**MATERIAL TO PROCESS**:
** BEGIN **

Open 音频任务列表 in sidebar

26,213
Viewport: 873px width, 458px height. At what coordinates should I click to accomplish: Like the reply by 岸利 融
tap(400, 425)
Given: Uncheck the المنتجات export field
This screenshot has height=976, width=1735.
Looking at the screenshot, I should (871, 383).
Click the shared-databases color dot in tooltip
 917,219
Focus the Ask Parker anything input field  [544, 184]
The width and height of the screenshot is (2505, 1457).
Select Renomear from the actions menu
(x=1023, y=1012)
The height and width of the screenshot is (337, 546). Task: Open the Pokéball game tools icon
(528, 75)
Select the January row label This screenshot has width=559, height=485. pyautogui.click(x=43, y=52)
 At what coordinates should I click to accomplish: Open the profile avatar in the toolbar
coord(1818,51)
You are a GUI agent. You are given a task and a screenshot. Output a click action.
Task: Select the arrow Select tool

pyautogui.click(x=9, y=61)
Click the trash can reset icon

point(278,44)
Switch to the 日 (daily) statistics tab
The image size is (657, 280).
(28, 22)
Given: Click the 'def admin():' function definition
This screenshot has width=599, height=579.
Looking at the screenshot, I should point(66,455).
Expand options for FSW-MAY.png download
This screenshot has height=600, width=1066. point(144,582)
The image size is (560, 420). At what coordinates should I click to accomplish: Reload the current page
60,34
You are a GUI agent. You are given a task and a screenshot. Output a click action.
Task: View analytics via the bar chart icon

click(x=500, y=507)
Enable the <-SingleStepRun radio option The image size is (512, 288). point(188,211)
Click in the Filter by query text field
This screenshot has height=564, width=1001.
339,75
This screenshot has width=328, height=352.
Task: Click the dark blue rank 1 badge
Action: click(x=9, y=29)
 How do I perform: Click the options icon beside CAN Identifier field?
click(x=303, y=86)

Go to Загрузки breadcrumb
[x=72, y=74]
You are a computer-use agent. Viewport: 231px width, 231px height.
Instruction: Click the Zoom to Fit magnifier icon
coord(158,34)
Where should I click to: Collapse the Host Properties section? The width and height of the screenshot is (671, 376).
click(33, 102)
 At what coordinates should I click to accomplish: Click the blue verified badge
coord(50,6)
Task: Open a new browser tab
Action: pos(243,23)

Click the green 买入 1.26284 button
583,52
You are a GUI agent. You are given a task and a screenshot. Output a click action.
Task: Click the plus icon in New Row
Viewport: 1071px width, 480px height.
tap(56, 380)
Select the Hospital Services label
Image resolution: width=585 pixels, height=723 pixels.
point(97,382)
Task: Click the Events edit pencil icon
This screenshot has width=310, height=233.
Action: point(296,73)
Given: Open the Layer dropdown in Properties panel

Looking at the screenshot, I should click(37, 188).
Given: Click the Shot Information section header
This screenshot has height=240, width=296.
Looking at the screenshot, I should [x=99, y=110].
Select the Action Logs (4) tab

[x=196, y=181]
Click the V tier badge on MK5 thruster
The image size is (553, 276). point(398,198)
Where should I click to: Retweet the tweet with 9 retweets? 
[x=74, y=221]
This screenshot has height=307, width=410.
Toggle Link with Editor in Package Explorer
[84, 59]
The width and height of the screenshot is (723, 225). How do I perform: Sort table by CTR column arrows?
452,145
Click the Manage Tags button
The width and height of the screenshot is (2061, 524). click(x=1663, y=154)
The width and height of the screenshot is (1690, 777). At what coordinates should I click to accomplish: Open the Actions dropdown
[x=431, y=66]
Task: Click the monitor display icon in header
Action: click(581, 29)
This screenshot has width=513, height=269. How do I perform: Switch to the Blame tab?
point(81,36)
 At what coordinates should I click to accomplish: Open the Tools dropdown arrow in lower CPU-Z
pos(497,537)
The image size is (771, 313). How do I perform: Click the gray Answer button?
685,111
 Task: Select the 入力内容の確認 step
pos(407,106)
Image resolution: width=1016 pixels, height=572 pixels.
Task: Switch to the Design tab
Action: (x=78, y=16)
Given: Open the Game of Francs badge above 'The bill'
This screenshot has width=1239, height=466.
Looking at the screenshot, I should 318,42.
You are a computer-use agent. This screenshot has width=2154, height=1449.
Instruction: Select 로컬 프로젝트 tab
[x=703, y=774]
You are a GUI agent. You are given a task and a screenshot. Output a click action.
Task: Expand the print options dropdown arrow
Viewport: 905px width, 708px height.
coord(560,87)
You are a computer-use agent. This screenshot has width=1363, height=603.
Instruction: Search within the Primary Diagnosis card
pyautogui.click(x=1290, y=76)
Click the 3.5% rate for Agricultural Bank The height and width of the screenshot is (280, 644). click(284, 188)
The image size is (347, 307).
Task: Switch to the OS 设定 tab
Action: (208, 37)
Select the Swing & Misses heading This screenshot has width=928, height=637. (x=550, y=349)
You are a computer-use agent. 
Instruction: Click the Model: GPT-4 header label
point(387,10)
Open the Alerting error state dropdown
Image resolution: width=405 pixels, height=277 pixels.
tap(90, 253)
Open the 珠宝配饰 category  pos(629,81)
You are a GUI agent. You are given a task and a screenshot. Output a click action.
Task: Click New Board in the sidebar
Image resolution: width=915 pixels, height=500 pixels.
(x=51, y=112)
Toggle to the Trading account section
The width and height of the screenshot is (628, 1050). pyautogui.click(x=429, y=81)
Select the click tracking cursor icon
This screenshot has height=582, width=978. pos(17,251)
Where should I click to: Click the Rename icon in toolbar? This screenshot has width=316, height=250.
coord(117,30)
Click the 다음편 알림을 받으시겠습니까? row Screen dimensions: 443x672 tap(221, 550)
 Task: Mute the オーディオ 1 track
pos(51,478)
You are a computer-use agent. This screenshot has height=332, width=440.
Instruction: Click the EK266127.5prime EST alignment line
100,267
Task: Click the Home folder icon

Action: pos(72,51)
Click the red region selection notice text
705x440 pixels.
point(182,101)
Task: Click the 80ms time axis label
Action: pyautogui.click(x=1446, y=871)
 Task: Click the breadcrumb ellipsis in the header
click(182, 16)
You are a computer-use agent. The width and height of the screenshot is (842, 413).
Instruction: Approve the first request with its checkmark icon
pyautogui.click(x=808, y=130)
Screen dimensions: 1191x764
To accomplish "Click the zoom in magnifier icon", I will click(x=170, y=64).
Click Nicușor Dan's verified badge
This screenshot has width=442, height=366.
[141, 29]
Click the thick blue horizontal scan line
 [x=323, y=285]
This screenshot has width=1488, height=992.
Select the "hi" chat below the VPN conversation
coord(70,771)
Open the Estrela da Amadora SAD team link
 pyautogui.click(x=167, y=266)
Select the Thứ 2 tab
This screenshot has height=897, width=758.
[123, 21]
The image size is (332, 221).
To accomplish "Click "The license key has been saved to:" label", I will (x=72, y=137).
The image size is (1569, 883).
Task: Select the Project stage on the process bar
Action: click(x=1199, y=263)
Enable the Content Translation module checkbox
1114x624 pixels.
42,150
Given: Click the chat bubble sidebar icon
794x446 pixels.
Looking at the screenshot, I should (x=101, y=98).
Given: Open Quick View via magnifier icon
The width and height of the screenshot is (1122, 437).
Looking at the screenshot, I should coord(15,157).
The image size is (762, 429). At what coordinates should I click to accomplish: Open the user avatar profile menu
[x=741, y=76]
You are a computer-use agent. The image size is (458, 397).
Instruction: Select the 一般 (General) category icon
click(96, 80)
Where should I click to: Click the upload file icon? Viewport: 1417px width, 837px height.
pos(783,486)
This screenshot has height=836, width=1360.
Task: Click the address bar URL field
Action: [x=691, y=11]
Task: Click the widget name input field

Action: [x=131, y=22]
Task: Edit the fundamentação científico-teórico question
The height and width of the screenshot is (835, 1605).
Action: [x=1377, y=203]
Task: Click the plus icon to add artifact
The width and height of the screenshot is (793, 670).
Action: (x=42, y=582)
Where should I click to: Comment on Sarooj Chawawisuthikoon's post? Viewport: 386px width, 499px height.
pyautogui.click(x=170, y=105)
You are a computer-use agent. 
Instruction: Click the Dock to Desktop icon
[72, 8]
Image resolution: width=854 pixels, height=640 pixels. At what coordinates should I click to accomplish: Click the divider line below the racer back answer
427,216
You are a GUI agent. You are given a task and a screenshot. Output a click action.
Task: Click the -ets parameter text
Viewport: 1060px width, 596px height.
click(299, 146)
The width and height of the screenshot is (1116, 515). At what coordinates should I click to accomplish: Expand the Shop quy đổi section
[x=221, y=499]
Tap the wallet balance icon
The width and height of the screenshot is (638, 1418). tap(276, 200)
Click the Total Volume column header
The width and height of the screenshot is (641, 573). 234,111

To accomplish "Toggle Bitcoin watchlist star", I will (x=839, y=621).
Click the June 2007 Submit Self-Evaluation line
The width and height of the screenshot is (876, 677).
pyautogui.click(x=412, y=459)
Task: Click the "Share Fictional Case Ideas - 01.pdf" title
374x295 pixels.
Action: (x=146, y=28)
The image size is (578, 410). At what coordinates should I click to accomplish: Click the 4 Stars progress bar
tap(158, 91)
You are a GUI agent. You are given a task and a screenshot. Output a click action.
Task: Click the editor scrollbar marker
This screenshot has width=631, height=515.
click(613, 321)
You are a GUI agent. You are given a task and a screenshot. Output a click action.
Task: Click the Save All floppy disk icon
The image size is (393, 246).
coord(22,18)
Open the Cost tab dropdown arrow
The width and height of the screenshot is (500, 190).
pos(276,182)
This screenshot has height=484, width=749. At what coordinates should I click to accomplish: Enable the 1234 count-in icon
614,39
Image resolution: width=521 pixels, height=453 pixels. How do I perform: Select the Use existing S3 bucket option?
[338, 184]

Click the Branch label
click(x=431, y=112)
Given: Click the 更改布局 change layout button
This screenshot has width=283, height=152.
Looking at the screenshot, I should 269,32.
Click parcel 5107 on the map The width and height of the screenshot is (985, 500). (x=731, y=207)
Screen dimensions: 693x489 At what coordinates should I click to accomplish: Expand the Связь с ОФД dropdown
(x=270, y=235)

** END **

**GOAL OF THE EXERCISE**: Could you update the records above that begin at the line containing "Task: Click the Events edit pencil icon" and stop after the line containing "[x=196, y=181]", swapping "Given" for "Instruction" and leaving everything else as it is? Return only those lines.

**RESPONSE TO THE EXERCISE**:
Task: Click the Events edit pencil icon
This screenshot has width=310, height=233.
Action: point(296,73)
Instruction: Open the Layer dropdown in Properties panel

Looking at the screenshot, I should click(37, 188).
Instruction: Click the Shot Information section header
This screenshot has height=240, width=296.
Looking at the screenshot, I should [x=99, y=110].
Select the Action Logs (4) tab

[x=196, y=181]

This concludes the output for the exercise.